A single number is required: how many lines below include the string "will".

┌─ Supplied material

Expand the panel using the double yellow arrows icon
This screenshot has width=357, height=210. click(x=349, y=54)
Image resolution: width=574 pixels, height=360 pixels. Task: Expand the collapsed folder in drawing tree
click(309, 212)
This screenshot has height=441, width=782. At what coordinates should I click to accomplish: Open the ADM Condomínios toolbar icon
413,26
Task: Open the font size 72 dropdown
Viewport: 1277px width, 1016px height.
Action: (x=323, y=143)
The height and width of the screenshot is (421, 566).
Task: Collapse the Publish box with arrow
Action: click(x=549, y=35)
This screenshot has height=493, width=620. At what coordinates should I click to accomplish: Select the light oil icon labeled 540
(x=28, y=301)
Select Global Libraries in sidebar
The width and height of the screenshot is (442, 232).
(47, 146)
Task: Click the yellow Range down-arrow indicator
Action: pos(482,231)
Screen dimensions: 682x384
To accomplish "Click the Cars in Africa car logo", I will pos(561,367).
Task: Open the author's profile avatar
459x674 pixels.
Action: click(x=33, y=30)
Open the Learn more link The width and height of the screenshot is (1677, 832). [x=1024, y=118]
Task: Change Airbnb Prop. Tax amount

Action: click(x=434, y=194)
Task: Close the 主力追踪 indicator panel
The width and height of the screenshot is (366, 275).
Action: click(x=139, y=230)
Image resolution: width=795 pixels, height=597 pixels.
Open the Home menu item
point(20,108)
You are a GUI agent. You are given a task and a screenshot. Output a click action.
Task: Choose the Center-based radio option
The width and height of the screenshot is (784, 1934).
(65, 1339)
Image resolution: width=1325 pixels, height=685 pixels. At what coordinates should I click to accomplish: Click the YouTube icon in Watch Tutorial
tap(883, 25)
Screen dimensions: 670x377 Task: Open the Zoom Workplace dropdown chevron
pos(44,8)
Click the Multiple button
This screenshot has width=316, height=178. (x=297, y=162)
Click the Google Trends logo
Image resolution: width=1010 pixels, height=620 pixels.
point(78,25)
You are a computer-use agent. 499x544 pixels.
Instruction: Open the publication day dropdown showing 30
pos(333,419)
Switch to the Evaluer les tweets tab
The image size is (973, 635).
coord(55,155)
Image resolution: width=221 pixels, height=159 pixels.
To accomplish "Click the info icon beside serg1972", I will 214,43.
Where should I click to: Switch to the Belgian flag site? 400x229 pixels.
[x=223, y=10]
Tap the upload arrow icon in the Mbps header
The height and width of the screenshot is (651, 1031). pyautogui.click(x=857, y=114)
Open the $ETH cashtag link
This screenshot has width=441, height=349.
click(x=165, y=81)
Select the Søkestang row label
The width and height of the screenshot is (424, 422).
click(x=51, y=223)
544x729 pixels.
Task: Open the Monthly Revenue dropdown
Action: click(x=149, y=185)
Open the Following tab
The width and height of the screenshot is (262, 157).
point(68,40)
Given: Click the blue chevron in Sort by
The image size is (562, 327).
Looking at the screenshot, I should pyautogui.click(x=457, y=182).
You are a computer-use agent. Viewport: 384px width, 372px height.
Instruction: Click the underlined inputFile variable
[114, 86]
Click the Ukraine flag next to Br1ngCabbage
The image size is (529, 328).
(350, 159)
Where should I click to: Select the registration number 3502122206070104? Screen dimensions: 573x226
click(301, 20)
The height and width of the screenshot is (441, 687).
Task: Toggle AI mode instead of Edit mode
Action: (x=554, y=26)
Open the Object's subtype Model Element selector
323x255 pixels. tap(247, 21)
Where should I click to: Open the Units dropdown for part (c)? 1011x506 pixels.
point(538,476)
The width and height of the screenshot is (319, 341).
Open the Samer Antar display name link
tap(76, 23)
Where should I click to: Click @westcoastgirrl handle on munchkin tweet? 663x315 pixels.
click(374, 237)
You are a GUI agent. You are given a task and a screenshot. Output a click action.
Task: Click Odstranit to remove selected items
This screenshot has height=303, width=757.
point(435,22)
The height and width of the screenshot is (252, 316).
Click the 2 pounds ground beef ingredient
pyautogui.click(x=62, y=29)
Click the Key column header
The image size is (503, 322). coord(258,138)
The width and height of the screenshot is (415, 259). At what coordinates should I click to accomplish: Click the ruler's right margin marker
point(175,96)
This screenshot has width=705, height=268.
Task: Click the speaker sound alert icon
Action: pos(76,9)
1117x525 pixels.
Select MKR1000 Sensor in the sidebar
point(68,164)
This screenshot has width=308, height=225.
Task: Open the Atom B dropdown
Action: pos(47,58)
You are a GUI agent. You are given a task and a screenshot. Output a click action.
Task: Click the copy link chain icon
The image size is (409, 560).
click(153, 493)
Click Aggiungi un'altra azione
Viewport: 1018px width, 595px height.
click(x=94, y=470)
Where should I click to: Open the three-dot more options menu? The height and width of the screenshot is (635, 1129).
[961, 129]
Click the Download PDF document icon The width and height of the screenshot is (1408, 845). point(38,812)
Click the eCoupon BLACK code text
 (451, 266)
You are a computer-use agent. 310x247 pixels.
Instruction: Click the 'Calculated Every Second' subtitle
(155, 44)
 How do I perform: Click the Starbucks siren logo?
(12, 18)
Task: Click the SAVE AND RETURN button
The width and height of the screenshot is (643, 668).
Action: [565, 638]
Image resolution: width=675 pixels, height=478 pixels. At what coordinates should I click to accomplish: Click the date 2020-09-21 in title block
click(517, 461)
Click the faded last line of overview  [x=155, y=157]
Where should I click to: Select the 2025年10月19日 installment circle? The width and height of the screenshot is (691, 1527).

└─

**The completed task:** 2